War turns Ukraine into ‘supermarket’ for illegal weapons

August 6, 2016 | By | Reply More

Aug  06, –  The war in eastern Ukraine against Russia-backed separatists has led to the uncontrolled spread of firearms throughout the country, with experts describing Ukraine as a “supermarket” where millions of illegal weapons are for sale.

weaponsA former Ukrainian soldier-turned-arms dealer agrees to meet in Kiev, where he offers to sell a Makarov semi-automatic pistol for about $160. Amid haggling, he drops the price to $120. He says he also has Kalashnikov automatic rifles for less than $400 and can get heavier weapons such as rocket launchers if given a little more time.

Since the armed conflict broke out in 2014, the number of crimes involving firearms has more than doubled in Ukraine, a country where gun ownership was previously very rare. Some of the weapons are also being smuggled out of the country, destined for conflict zones in the Middle East or for Europe, adding to fears of more attacks.

Andriy, the arms dealer, fought with the nationalist Right Sector volunteer battalion for more than a year against the separatists. He agreed to discuss the illegal weapons trade on the condition he be identified only by his first name for fear of being arrested. If convicted of illegal weapons sales, he could be sent to prison for five years.

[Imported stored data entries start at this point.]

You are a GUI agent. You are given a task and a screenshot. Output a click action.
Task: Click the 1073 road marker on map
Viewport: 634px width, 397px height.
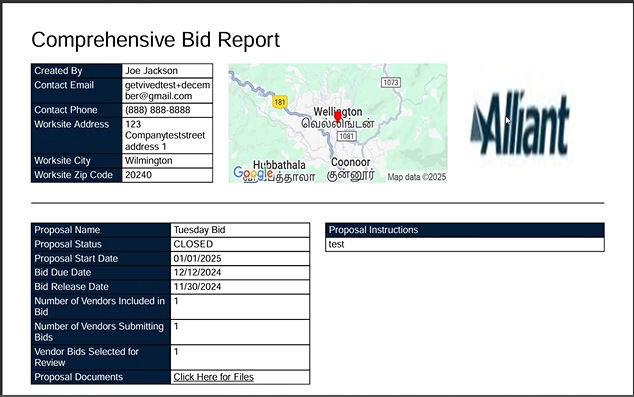[391, 82]

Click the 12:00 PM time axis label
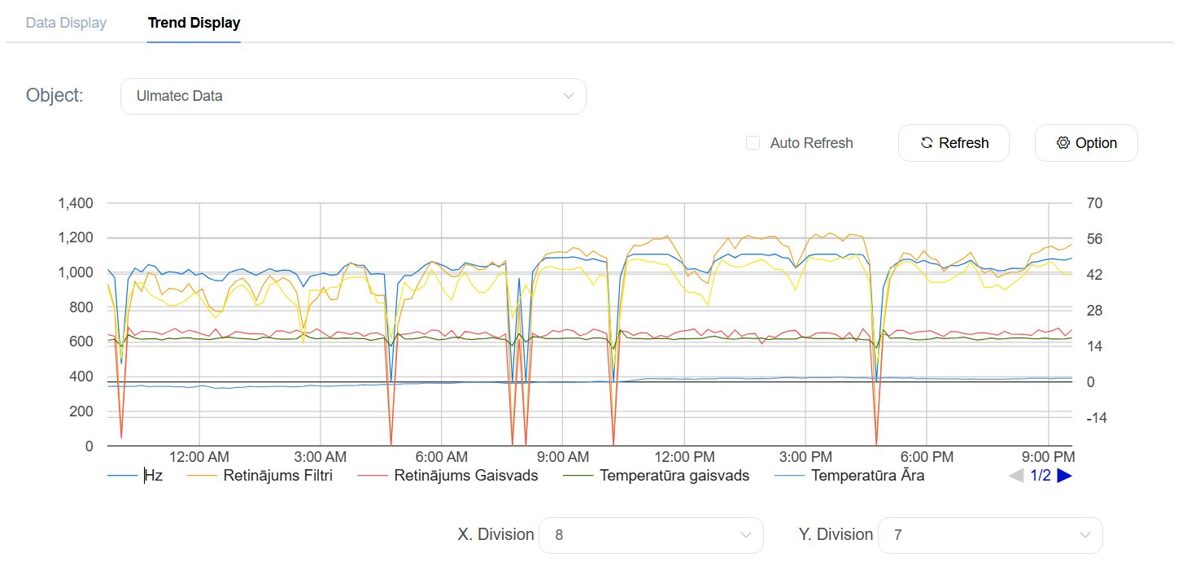tap(684, 457)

With the worst of the fighting in eastern Ukraine now over, Andriy said a used handgun can be purchased there for as little as $20. “But from the east, the road is long and dangerous,” he said, explaining the significant markup he gets in the capital, Kiev.

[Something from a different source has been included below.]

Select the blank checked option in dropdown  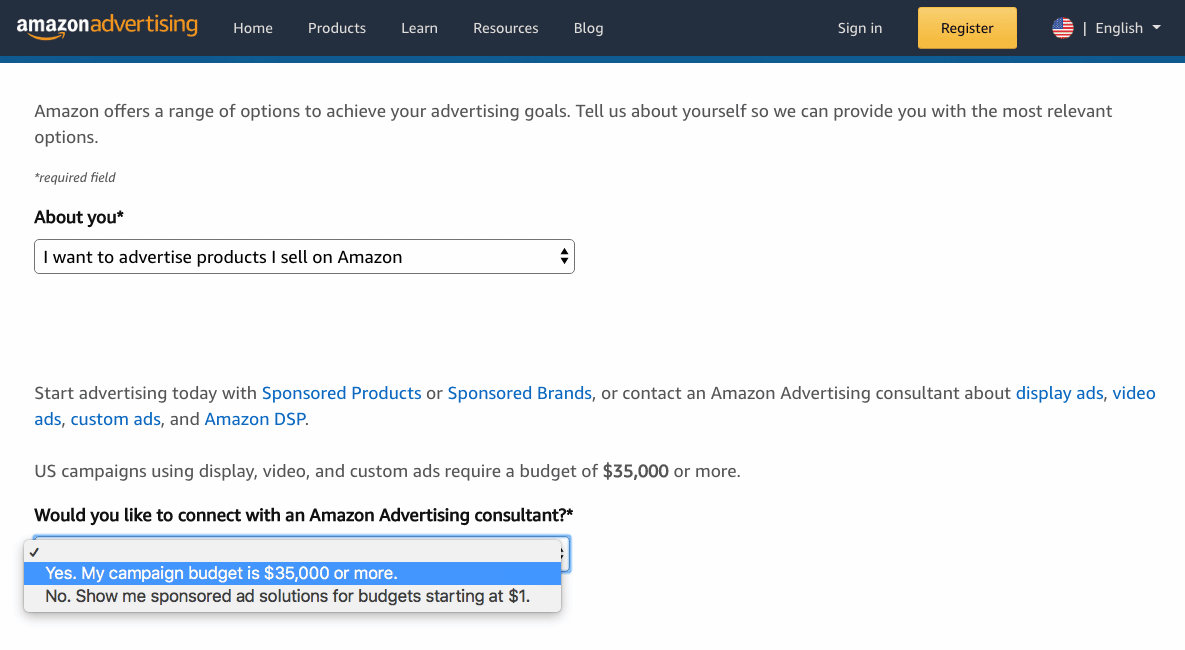(292, 552)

The scale of the smuggling is difficult to judge because Ukraine has made all data about the illegal arms trade classified. Ukrainian border guards, however, regularly report thwarting attempts to transport weapons out of the country illegally. In one of the more high-profile cases, a Frenchman was arrested in May after trying to cross into Poland with an entire arsenal. The Ukrainian Security Service said he was planning a series of terror attacks in France.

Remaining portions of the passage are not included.